→ Texte fourni
"Autophobie" et anti-automobilisme : contestations motorisées dans les espaces ruraux européens (fin xixe-1950s)

L’irruption des véhicules à moteur et de leurs pratiques – soit l’automobilisme – suscite autant d’envie que de désamour dans les espaces ruraux dès le tournant du xxe siècle – c’est tout aussi valable pour l’espace urbain, mais ce n’est pas l’objet de cet article. Il s’agit d’un phénomène européen et plus largement mondial. La nouveauté – motorisée – interroge, importune, effraie par son bruit, sa vitesse notamment. Ces réactions ne sont pas propres à la motorisation, la bicyclette auparavant et le train ont aussi été la cible de réactions hostiles dès leur apparition. Un siècle plus tard, on retrouve une opposition aux véhicules à moteur, mais les facteurs qui l’expliquent ont grandement varié.

Ill. 1. Supplément illustré du Petit Journal (supplément du dimanche), 1er décembre 1901, p. 384.
Ill. 1. Supplément illustré du Petit Journal (supplément du dimanche), 1er décembre 1901, p. 384. Source : BnF/Gallica.
Ill. 2. Panneau d’interdiction des véhicules à moteur. Finlande (1937-1957). Source
Ill. 2. Panneau d’interdiction des véhicules à moteur. Finlande (1937-1957). Source : Wikimedia Commons.
Sommaire

Au tournant du xixe et xxe siècle, les véhicules à moteur, avec l’automobile en tête, se fraient un passage dans les sociétés européennes. Cette irruption séduit tout autant qu’elle déstabilise les sociétés rurales. Plusieurs groupes et individus qui en sont issus s’érigent ainsi contre les véhicules motorisés.

Les sociétés rurales face à la motorisation

À la fin du xixe siècle, la nouveauté « auto-mobile » suscite des réactions négatives. En premier lieu, par leur caractère nouveau pour les conducteurs comme pour les populations spectatrices, les véhicules à moteur mettent en danger les humains et les non-humains. Plusieurs accidents, mortels ou non, touchent les populations rurales – femmes, enfants notamment –, leurs animaux (chevaux, animaux de la basse-cour), tandis que les poussières répandues aux abords de la route contaminent les récoltes et les maisons.

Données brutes
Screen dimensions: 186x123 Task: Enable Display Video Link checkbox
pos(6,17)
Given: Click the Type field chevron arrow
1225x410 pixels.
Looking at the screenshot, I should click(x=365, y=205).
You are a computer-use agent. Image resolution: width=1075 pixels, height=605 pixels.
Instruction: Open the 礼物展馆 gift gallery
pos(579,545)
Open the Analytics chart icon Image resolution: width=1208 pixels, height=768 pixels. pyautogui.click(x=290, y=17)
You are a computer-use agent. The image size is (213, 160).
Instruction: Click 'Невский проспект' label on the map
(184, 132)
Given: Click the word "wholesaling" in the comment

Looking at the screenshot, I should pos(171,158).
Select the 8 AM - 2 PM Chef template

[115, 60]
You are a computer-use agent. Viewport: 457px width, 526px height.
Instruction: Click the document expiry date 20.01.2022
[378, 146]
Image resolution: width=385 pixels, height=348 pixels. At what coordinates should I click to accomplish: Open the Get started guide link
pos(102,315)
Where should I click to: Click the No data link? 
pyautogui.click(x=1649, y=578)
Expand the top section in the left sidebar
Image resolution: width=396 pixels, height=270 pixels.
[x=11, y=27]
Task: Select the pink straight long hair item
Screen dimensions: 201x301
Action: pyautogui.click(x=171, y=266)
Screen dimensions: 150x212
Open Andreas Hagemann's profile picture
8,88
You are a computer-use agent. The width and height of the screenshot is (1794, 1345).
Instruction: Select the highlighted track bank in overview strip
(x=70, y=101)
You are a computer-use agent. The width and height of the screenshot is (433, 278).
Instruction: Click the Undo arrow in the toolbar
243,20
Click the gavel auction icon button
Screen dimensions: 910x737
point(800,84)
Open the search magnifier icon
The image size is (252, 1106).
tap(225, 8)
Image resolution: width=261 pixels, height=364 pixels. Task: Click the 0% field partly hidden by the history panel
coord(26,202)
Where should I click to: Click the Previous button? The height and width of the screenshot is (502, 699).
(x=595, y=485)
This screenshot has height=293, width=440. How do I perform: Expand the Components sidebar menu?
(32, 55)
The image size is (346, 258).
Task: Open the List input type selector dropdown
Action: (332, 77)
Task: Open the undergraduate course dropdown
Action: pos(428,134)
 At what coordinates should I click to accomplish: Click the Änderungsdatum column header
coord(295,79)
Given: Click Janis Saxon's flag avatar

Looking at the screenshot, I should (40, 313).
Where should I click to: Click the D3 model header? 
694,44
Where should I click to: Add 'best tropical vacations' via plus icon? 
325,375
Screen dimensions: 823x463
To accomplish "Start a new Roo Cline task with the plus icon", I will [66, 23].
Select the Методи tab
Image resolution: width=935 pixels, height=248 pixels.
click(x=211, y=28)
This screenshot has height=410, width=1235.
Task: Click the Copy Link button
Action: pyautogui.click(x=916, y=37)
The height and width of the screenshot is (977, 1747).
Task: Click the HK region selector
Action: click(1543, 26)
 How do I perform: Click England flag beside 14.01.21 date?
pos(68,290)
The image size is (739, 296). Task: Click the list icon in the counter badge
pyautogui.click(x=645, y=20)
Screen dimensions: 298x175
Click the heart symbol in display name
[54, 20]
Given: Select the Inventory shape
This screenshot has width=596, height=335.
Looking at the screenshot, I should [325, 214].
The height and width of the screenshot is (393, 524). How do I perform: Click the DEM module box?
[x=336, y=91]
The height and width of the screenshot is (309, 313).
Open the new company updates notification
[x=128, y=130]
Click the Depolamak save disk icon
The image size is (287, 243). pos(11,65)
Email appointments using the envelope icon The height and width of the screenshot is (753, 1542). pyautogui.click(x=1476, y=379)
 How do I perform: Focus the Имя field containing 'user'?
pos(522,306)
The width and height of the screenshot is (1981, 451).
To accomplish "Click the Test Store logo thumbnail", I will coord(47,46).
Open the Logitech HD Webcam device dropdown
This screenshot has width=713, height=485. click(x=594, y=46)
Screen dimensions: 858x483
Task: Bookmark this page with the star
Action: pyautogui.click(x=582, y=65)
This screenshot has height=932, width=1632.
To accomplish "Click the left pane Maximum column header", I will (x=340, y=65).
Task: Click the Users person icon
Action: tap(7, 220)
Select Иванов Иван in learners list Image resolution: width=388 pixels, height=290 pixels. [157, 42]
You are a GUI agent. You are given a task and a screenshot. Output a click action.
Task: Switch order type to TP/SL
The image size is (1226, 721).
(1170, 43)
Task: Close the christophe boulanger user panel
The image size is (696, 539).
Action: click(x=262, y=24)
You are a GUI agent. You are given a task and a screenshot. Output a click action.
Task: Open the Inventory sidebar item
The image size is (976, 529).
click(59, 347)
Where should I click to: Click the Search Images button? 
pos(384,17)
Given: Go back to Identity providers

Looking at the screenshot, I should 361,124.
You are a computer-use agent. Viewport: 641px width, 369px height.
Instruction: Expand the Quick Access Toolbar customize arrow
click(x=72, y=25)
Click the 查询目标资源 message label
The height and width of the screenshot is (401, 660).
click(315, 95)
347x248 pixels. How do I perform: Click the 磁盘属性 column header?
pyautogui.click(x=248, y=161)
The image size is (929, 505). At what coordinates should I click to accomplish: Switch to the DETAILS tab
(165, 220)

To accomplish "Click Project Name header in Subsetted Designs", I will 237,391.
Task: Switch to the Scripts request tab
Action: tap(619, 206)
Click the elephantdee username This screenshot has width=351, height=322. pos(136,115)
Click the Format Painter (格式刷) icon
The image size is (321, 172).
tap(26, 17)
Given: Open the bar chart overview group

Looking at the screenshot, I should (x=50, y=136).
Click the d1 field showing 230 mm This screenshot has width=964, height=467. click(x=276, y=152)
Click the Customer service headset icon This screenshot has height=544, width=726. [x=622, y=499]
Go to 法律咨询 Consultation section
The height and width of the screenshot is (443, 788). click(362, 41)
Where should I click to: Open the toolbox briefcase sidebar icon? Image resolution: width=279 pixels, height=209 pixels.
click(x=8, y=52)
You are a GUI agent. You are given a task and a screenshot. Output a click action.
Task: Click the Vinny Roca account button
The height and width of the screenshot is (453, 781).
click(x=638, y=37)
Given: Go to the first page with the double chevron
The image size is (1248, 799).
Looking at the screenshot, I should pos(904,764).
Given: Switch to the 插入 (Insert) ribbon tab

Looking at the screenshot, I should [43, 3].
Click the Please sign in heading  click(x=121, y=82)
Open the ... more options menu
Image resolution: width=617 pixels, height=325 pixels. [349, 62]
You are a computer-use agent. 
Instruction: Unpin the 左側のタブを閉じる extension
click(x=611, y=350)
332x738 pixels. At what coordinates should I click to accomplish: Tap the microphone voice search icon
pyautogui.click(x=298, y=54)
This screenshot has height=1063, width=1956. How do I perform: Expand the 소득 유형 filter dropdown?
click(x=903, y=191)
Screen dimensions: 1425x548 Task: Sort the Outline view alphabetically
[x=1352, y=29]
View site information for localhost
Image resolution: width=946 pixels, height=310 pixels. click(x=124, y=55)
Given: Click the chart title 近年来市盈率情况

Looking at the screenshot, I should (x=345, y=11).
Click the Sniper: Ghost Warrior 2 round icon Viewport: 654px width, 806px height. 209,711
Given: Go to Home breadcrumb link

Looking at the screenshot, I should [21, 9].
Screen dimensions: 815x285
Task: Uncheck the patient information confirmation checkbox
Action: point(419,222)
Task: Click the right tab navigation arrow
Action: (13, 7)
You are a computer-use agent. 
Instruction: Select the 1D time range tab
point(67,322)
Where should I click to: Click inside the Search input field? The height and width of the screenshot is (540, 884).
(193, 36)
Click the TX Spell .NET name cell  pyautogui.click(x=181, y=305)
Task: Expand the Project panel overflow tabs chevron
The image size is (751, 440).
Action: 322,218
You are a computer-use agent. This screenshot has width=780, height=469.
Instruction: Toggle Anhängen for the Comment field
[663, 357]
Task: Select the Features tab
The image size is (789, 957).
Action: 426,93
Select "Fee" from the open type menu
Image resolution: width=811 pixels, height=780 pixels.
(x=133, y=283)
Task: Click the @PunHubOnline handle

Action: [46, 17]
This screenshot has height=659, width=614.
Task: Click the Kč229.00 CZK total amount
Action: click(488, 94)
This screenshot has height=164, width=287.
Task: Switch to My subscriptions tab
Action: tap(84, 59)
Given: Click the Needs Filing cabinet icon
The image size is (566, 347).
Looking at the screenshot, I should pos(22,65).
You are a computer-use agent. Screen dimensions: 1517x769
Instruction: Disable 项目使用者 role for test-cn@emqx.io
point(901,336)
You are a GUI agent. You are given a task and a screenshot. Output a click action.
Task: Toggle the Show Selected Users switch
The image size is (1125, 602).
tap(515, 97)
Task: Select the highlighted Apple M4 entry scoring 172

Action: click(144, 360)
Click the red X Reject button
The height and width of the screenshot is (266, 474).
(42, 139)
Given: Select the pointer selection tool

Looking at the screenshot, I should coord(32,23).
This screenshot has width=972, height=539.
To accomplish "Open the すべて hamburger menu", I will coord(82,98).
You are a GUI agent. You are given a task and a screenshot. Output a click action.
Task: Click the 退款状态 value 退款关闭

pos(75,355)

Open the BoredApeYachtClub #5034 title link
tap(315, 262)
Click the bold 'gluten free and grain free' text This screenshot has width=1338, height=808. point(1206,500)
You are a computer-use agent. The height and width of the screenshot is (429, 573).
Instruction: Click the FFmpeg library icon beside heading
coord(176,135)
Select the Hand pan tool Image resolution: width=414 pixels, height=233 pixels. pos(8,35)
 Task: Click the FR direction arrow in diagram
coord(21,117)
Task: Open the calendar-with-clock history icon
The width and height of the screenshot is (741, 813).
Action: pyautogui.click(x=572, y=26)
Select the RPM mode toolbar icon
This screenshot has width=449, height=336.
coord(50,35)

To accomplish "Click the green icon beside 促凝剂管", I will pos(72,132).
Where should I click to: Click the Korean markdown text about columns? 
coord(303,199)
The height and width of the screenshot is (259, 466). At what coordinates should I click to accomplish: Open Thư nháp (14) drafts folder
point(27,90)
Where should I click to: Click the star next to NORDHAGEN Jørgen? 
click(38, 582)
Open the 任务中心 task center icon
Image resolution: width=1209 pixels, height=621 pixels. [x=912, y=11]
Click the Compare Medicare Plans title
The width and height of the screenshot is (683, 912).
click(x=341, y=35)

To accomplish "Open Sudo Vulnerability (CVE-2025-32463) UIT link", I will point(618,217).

→ Votre travail
1. D'après le texte sur l'anti-automobilisme, quels moyens de transport avaient déjà provoqué des réactions hostiles avant l'arrivée des véhicules à moteur ?
2. Reproduisez fidèlement le passage du texte sur l'anti-automobilisme qui va de « Au tournant du » jusqu'à « les véhicules motorisés. ».
Les données ne sont d'aucune utilité pour ce travail.

→ Réponses ci-dessous
1. La bicyclette et le train.

2.
Au tournant du xixe et xxe siècle, les véhicules à moteur, avec l’automobile en tête, se fraient un passage dans les sociétés européennes. Cette irruption séduit tout autant qu’elle déstabilise les sociétés rurales. Plusieurs groupes et individus qui en sont issus s’érigent ainsi contre les véhicules motorisés.